I’m a slow thinker, a marinator, so I need a few days in some quiet contemplation to really evaluate these past 30 days well and think through how I want to move forward. So today, I’m just going to report the day, and I’ll come back at the end of the week to post a conclusion. Though I’m going to give myself some time, there’s no question that I have to keep up with the work. What that will look like, though, I don’t know yet.
So here’s Day 30. Thank you, again, for joining me on this, and I’ll see you in a few days.
3 things I’m grateful for:
1) Mustering the courage and determination to finish what I started
2) That I did this honestly and authentically
3) That I showed the world my wounds and my voice and that both were well-received
4) For feeling significantly better, kinder, and wiser on Day 30 than on Day 1
5) It bears repeating, I’m grateful for Shawn Achor for showing me a way out
Exercise
I woke up early this morning before work and went for a jog around the park. That’s when Day 1 Randy showed up and freaked the hell out. Day 1 Randy was all, “Um, I had a hard time walking up a hill, and you’re running around the park? Before work? And there are hills? And you’re running them?!” He was happy for me, but a little jealous. I tried to remind him, though, that he’d get here. That he got here.

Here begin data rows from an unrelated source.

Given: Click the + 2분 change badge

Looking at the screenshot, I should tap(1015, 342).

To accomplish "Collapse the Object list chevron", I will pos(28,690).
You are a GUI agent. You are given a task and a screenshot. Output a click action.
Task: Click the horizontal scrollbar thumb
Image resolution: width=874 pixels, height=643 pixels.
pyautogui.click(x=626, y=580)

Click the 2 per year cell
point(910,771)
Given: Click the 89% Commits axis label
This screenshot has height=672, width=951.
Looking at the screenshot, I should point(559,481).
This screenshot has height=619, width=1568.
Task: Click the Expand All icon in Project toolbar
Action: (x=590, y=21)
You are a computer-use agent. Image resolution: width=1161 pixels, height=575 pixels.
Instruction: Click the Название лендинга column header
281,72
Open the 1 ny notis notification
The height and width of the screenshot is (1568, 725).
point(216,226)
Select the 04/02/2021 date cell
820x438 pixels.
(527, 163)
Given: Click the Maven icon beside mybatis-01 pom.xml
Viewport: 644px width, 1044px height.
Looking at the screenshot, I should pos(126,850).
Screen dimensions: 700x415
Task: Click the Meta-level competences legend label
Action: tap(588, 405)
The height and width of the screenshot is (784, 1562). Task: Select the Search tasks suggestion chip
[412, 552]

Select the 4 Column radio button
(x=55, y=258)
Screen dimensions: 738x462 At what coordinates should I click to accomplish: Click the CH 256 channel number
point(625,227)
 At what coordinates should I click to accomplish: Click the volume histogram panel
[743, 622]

Then Day 60 Randy showed up and laughed at us both, was a little indignant at the progress he’d made as we were both struggling to keep up. Day 1 Randy was pissed and frustrated, and so was I if I’m honest. But I reminded them both that progress is made by keeping at it every day. Day 90 Randy gave an “amen,” and they both shut up.
Random act of kindness
There’s this woman I see quite often in the morning on the train to work. She’s meticulously put together, every hair in place, make up is perfect, well dressed and accessorized, and always lightly perfumed. And she drives me nuts. She’s always hitting people with the over-sized bag she carries, she’s constantly fixing her bangs in her pocket mirror, and she refuses to budge so that more people can get in. I have not looked upon her kindly in the past and have found myself sometimes plotting her downfall.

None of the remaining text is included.